Yeah, that's a good call. Unfortunately, this was the first time I did anything with small circuitry so I might not be the best source of information. Maybe someone else will chime in. Then again, I suppose if I got it done even though I had no experience there might be something I can offer. I was intimidated by some of the vernacular used when describing the circuitry (ohms, watts, minimum gain, etc.) No need to worry about any of that stuff though. Keep reading.

Believe it or not, I was able to get every single needed item from Amazon. Don't be too worried about paying $3 to have them send you a 10 cent resistor. They sell all of this stuff in bulk with free shipping (no prime needed). I think I paid something like $7 for a bag of 100 resistors and another $7 for a bag of 100 transistors. I looked at it this way, plenty of spares for the inevitable screw ups. I simply searched for "2N2222 NPN Transistor" and got a lot of hits. Don't worry about the "minimum gain" talked about in the one diagram. Research shows that 2N2222 NPNs are are the same. I did the same search with "4.7 ohm 1/4 watt resistor" and again, a lot of hits.

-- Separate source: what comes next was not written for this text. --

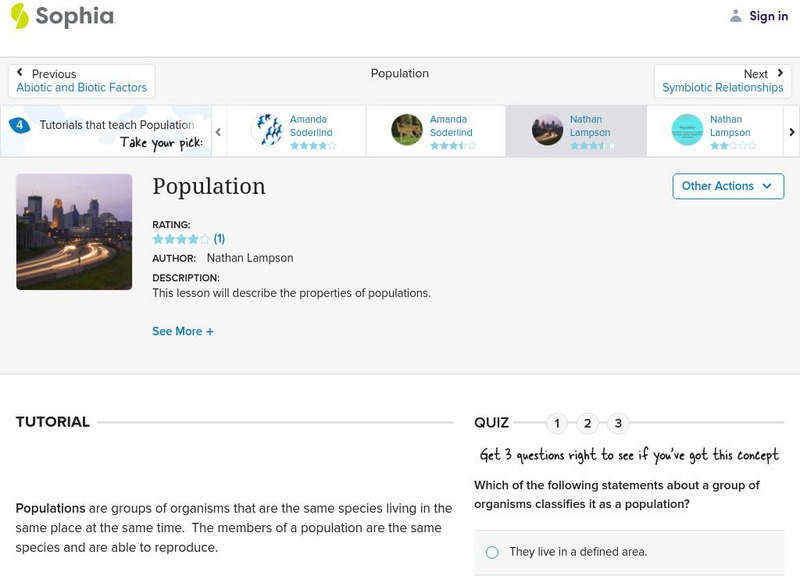Click the Population city skyline image
The width and height of the screenshot is (800, 576).
click(74, 232)
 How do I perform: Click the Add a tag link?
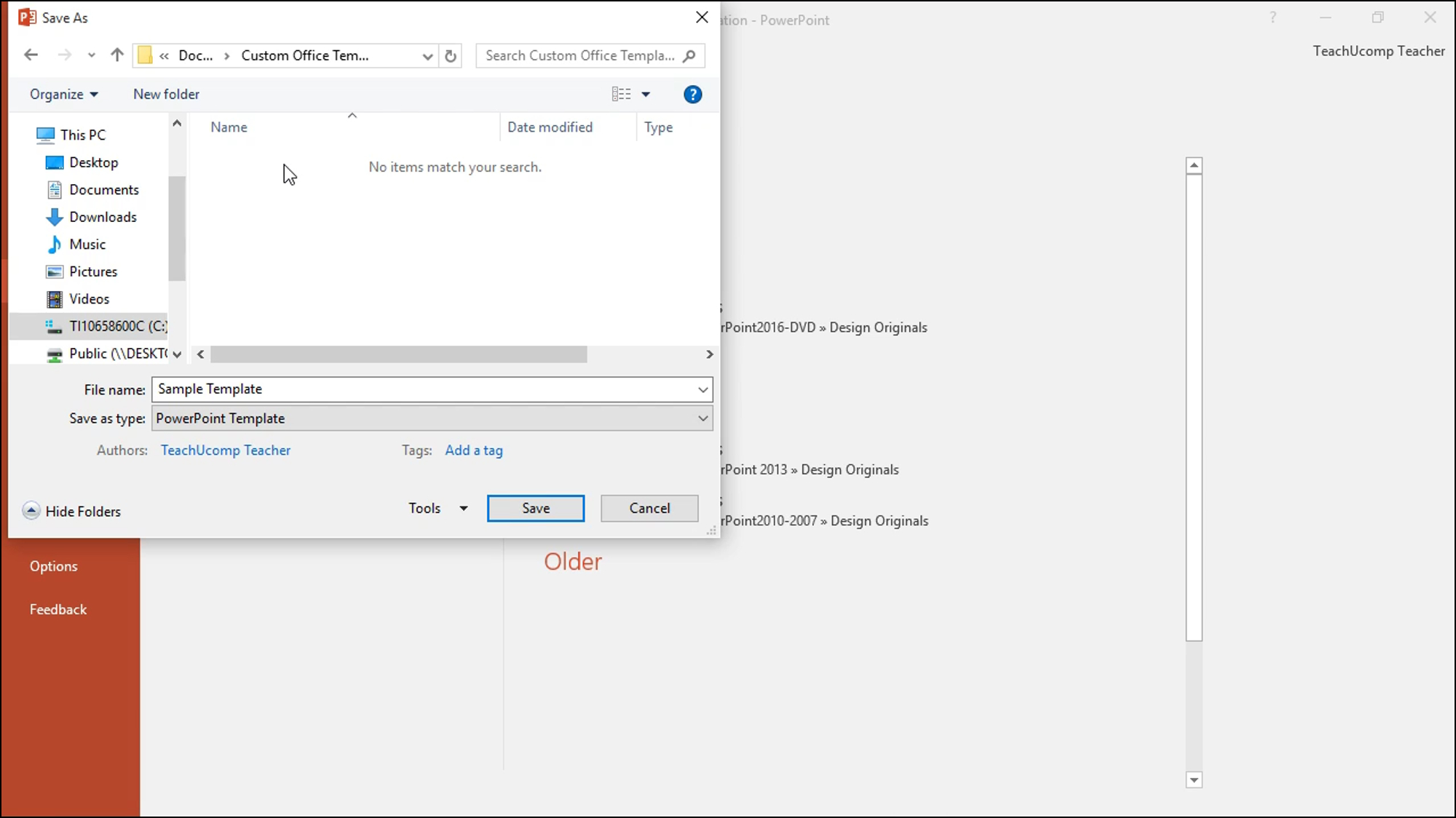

Next, I got some small 2" x 2" circuit boards (Amazon has a ton of sizes available, get small ones, they all be trimmed with a razor blade though). I then got something called a circuit board "project box" which is a plastic box a to put everything in when done. These have pre-cut holes on the sides to allow the wiring out. Some silicon when done will make them weather tight. Again, both the circuit boards and the project boxes will come in bulk so you'll get a lot of them for cheap. Heck, while I was at it I even got a new soldering iron rather than using the ancient one I inherited from my dad. Again, this is not a ton of money. Not including the new soldering iron I spent all of about $25 in parts (to include a ton of spare pieces) and $30 for a decent quality HEI. Better, with all the spare parts I was able to solder a few of these together to have a little stash ready for future conversions.

Last thing, there are some "how to" videos online pertaining to soldering circuit boards and such. I watched a few of these to get a feel for what needs done. There isn't much to it.